Within this paper, an evaluation of Indoor Air Quality in residential buildings, and the experience after a building retrofit is shown. One residential building in a Madrid social housing neighbourhood serves as case study and base for the monitoring. 
During the last decades, increasingly in the last years, energy conservation in buildings has become a major concern, as it represents an important share of the global energy use and contributes a great deal the GHG global emissions. This concern leads to promote retrofitting actions in buildings to improve their envelope thermal behaviour and reduce energy demand for HVAC. These retrofits affect the indoor air quality conditions as they change the original configuration of the building, including the ventilation systems. Occupant behaviour and material emissions are main sources of indoor environment pollutants. Atmospheric environment represents also a major challenge in big cities, as the pollutant levels overcome frequently the threshold levels set up in international regulations. Indoor environment quality is affected clearly by all the aforementioned factors, and residential buildings are especially sensitive to all of them as regulations have been less strict for this important building stock.
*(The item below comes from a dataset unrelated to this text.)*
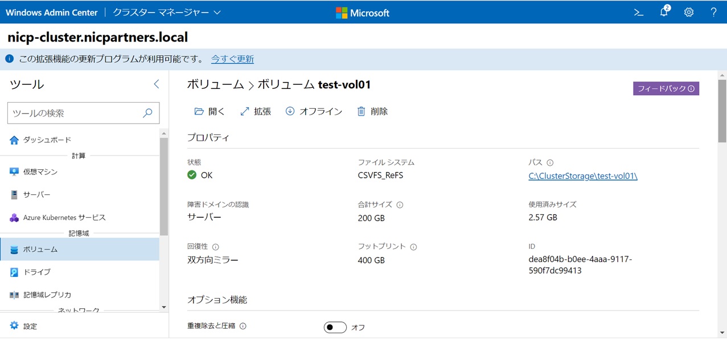The image size is (727, 339).
Task: Open the notifications bell
Action: click(x=664, y=12)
Within this paper, an evaluation of the actual transient indoor air quality conditions depending on all factors influencing is developed. This characterization of a residential unit which is established in a social housing neighbourhood in Madrid (Ciudad de los Angeles), an area which has been object of a deep retrofit process during the last years. Envelope improvement, which is also the most common intervention in this neighbourhood, was executed during the last year. The intervention consisted in wall cavity insulation via injecting glass wool. Indoor environment variations are analyzed and discussed. Monitoring of the indoor comfort and air quality conditions was done before and after the retrofit process. Indoor contaminant sources coming from material and human activity are considered. Actual monitoring is also considered in unoccupied and occupied units. As conclusions, the results from monitoring some aspects of IAQ will be compared to the existing regulations on residential buildings.